Where's My Flying Car?

Where's My Flying Car?

When I think back to my childhood and many a Saturday morning watching cartoons like “The Jetsons” or sci-fi shows like “Lost in Space,” it occurs to me that much of what I envisioned for the future has come to pass. George Jetson woke up to a talking alarm device and told it to shut up. Do you ever talk back to your digital assistant? Household robots, push-button food and drink, devices that we can talk to, holograms, wearable telecommunication devices, and autonomous vehicles will soon be dropping your kids off to school. While we are not sure what powered the Jetson’s flying car, hydrogen powered flying taxis are currently in development; ready for test flights as soon as governments offer regulatory approval.

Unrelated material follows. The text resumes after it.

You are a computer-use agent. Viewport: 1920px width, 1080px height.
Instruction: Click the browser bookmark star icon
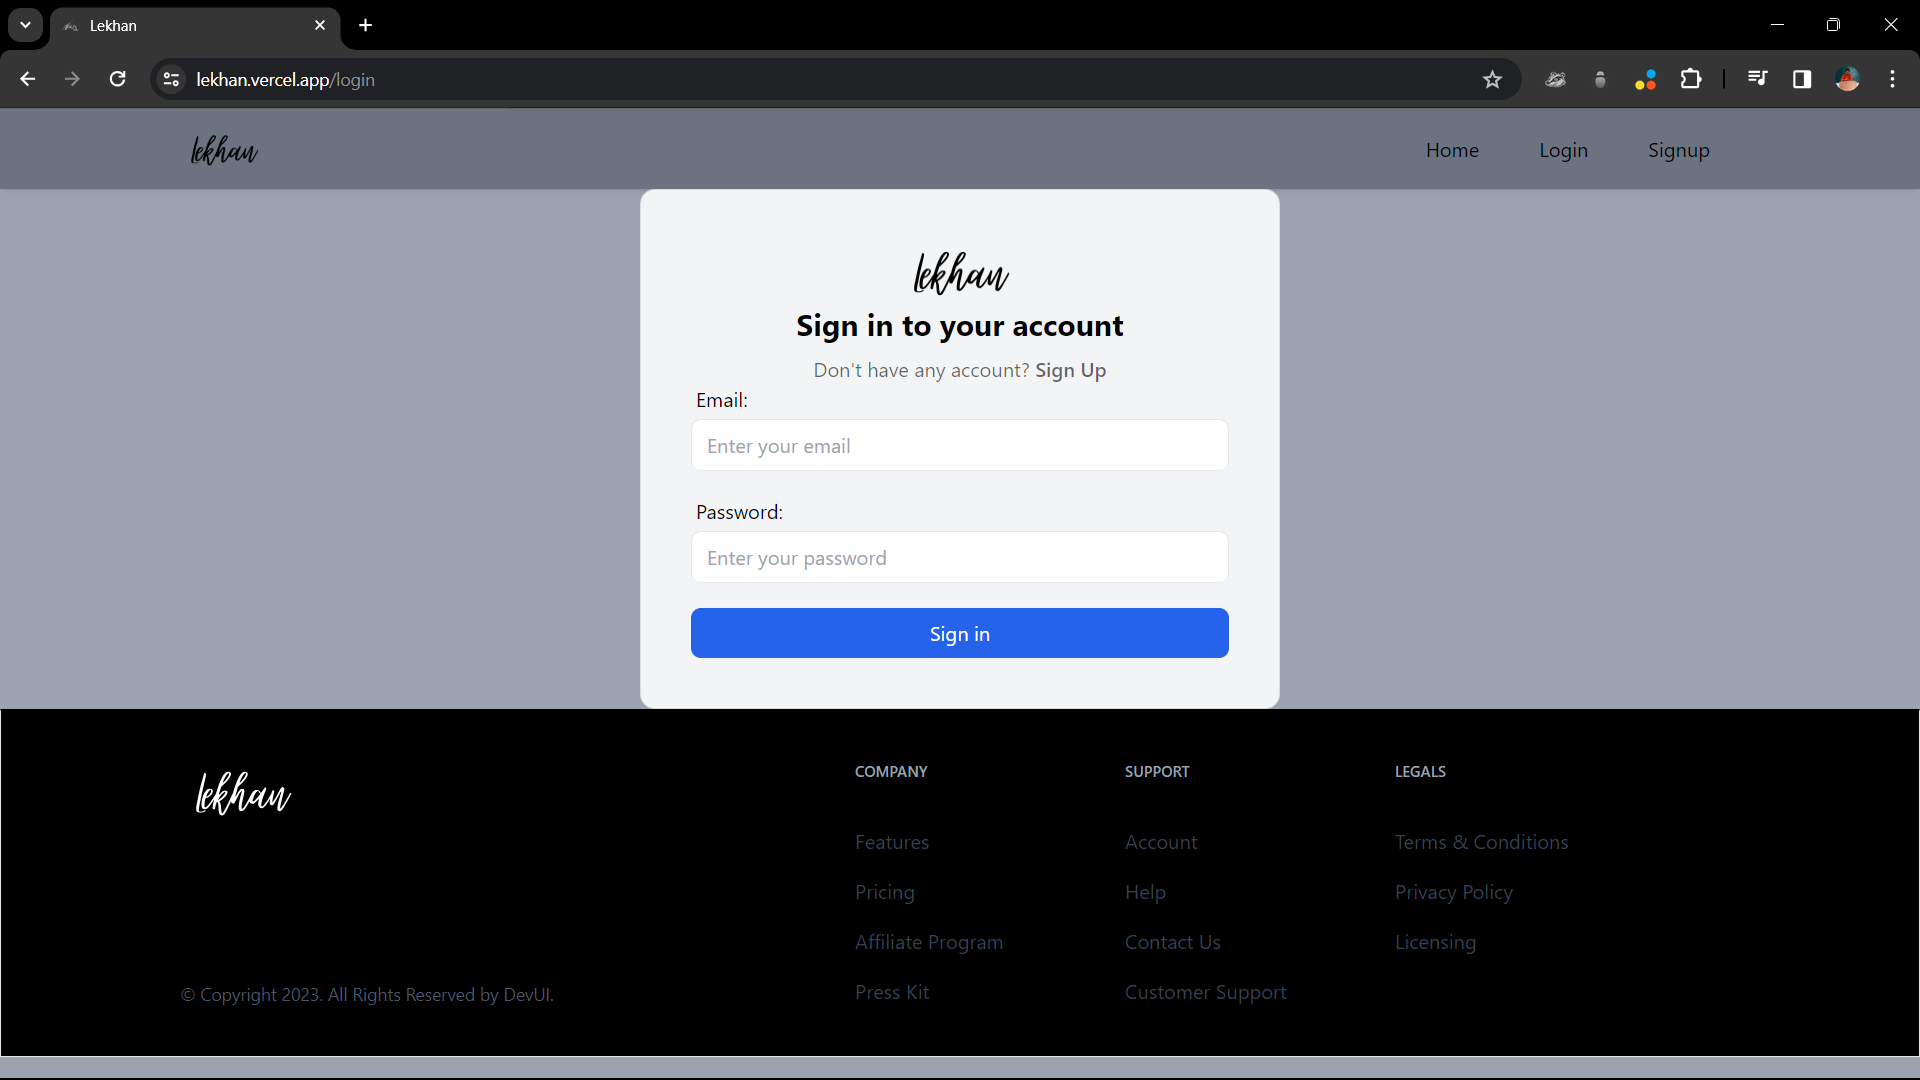(1493, 79)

Getting here took fifty plus years of hard work, investment, and developing digital tools to engineer the future. Now, companies are undergoing digital transformations to control the operational lifecycle of their products and to prepare for the "future" future. They understand that to build more resilient products, sustain strategic change, and generate future business value, requires coordinated, complete, and connected information of the end-to-end lifecycle of their products. Disrupters create and benefit from a digital thread of actionable data, communicated to internal and external stakeholders throughout the lifecycle.

Along the way there have been disruptions that are accelerating digital transformation. Distributing workforces and technology in new and sometimes experimental ways in response to a pandemic, unplanned for, unwanted and charged with uncertainty, causes major disruption. The tragedy of human loss extends into the business world. Responding appropriately may cross the line from innovative to failure. How we respond taxes our systems, process and culture. Forced change can be a curse or a blessing and also opportunity. Companies that are resilient, adaptable will survive and prosper in this new environment.

What’s more, data and technologies must evolve, to be used in new ways, requiring a flexible approach, and a platform to reside on. For a business to sustain transformation year over year—including the next technology and service innovations that haven’t yet been realized—actual flying cars, robotic maids that become members of the family, and perhaps most sadly, the three-day work week―information and actions must be managed end-to-end across the product’s lifecycle, on a platform that can continually be added to, adapted, upgraded, and evolved to meet the company’s ever-changing strategic needs.

Understanding the customer experience, including operational and service data can support the right strategic choices. Did we build the right product? Do we know what is working and can we make timely and effective changes? Those who anticipate and meet customer needs in new ways; identifying and driving trends, realizing them in new and improved offerings, responding quickly to the customer experience, are disruptive and successful. While innovation can disrupt, better strategies will sustain future growth. Effective ways to reconfigure business models that benefit the customer and the company, defines disrupters.

Digital Transformation is not just over the horizon, it is here and now, causing more and more pain for those who are not prepared; opportunity for others. Your technology platform must be flexible enough to capture and connect the information about the decisions that led to change during the product’s lifecycle. You can only own the future if your platform can configure and understand the context of service data critical to validating requirements and the genesis for strategic agility in today’s future.

Building the future is not for the faint of heart. Living in today’s reality can be as daunting. Change can be difficult, digital transformation is hard, especially when it is forced upon us by competitive innovation, mergers and acquisition, or a virus. Prospering in uncertainty is for those who own their product’s lifecycle, who own the complex connections facilitating change, who own the processes, integrations, and workflows of a digital thread. They are those who own the future with a platform that manages configurations and data from services in the field. These are the companies that not only embrace the future but also take control and create the future.